### Aim of the task
Search the listing below for the word "with", and copy every line in which it turns up.

### Records for this task
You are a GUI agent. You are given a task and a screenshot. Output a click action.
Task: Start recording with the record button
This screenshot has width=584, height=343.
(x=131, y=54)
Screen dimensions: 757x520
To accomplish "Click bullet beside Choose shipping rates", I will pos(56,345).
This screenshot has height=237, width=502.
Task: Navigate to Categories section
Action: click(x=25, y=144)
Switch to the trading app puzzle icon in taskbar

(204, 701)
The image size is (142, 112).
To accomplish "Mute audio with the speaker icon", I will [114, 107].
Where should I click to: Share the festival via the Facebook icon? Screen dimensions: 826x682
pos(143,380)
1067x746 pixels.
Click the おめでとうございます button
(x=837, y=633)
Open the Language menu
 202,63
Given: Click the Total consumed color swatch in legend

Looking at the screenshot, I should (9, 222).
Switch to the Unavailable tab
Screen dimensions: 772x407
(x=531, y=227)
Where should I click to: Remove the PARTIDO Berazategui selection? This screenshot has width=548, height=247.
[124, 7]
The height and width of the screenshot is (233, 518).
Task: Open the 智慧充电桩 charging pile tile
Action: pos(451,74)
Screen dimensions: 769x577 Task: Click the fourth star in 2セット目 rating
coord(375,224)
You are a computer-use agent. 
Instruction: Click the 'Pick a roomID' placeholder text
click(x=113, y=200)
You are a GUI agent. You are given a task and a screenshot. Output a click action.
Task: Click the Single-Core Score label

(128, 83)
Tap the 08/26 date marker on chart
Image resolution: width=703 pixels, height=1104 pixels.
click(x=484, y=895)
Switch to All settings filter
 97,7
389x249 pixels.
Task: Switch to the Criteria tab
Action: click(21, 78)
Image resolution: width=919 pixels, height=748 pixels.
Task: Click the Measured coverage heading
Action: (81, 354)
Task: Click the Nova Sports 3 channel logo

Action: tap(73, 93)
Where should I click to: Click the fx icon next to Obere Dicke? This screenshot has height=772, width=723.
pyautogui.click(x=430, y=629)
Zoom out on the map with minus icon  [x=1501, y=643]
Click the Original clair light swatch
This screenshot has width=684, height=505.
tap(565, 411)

### Completed exercise
Task: Start recording with the record button
To accomplish "Mute audio with the speaker icon", I will [114, 107].
Zoom out on the map with minus icon  [x=1501, y=643]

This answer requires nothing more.